To remove dead pancreatic tissue, a doctor may insert a thin tube called a catheter into a person's abdomen. They will remove the dead tissue through this tube. If this does not work, open surgery may be required.
According to a 2014 study, the best time to perform surgery is 3 or 4 weeks after the onset of the condition. However, if a person is very unwell, surgery to remove the dead or infected tissue may need to happen sooner.
If a person develops sepsis from an infection caused by necrotizing pancreatitis, this may be life-threatening. To treat sepsis, a doctor will give a person:
- IV fluids
- breathing support
Treating the early signs of infection is the best way to prevent sepsis.
It is not always possible to prevent pancreatitis and its complications.
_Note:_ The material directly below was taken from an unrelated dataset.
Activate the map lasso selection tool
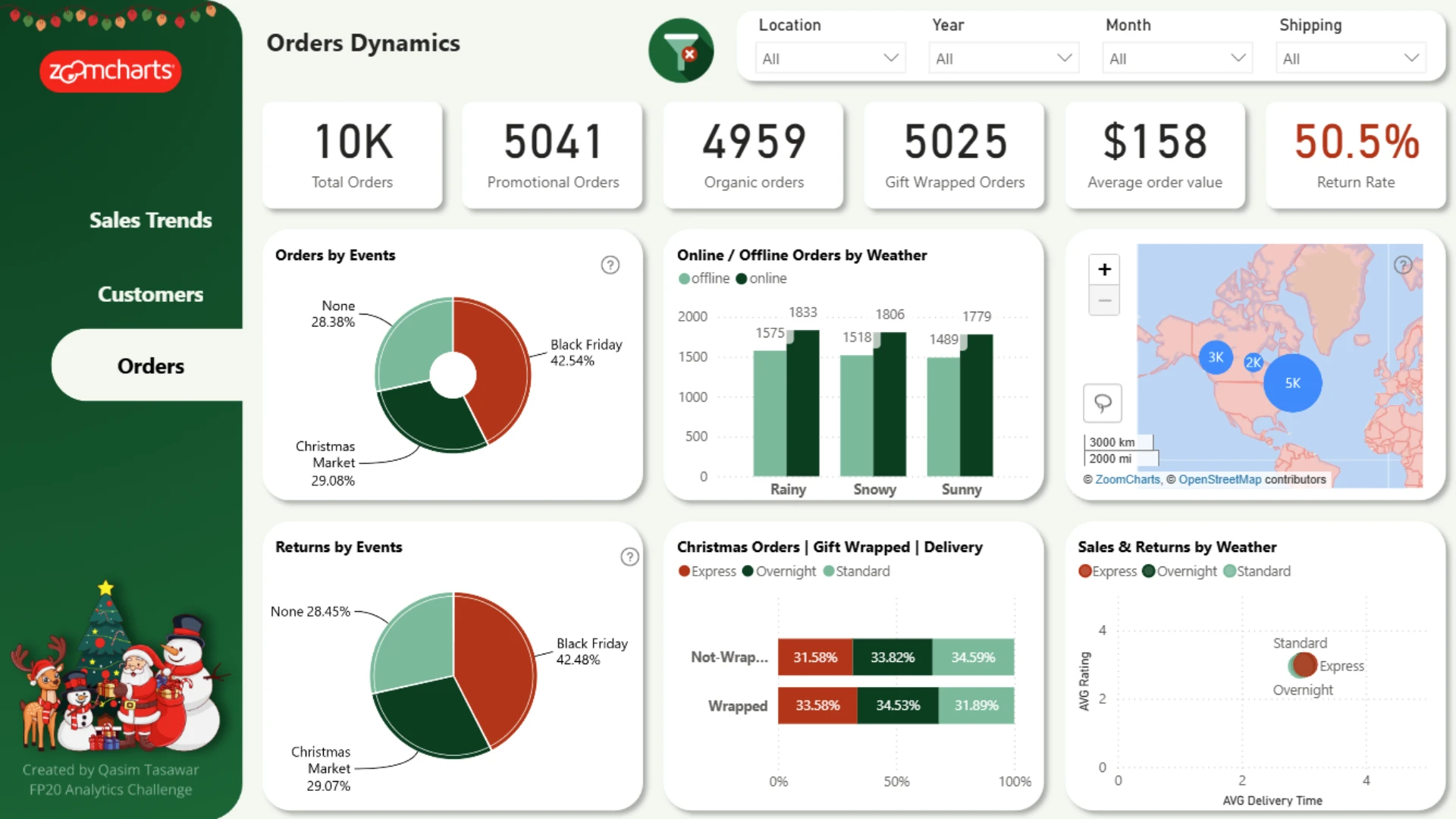This screenshot has width=1456, height=819. [1103, 403]
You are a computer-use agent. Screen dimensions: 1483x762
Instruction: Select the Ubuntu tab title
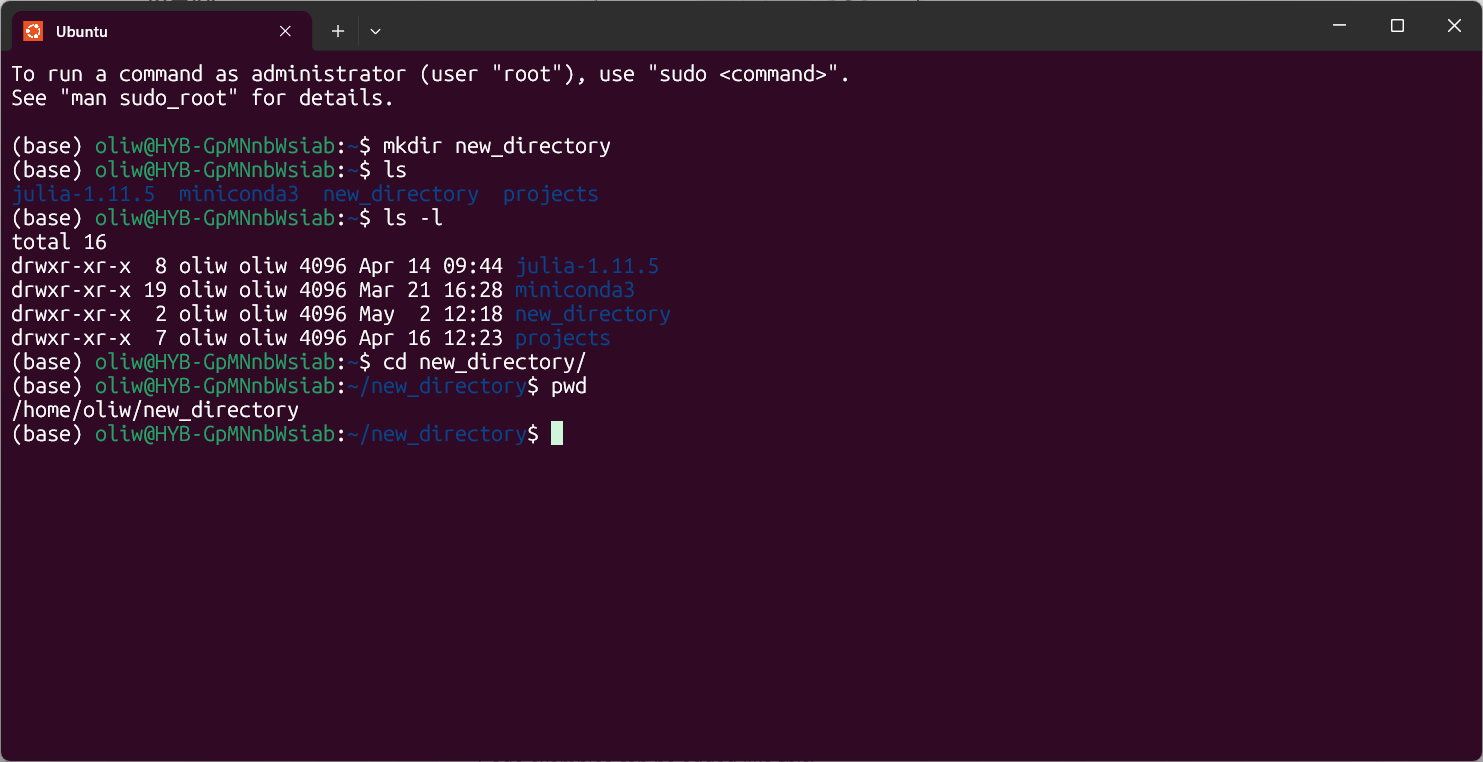click(x=82, y=31)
However, they are less likely to occur if a person has a healthy pancreas.
The following may help support the health of a person's pancreas:
- not drinking too much alcohol
- maintaining a healthy weight
- avoiding crash diets
- not skipping meals
If a person has any symptoms of pancreatitis, they should speak to their doctor. Early treatment is the best way to reduce the risk of necrotizing pancreatitis or other complications.
It is essential to recognize the symptoms of necrotizing pancreatitis and speak to a doctor immediately. Getting the right diagnosis and treatment is the best way to reduce complications.
Without treatment, necrotizing pancreatitis may lead to an infection or sepsis. This can lead to life-threatening organ damage.
Necrotizing pancreatitis is very treatable. Treatments target the pancreatitis itself and then the dead or infected tissue. With timely, proper treatment, a person who has had necrotizing pancreatitis should make a full recovery.
Making lifestyle changes to improve pancreatic health is the best way to avoid further problems.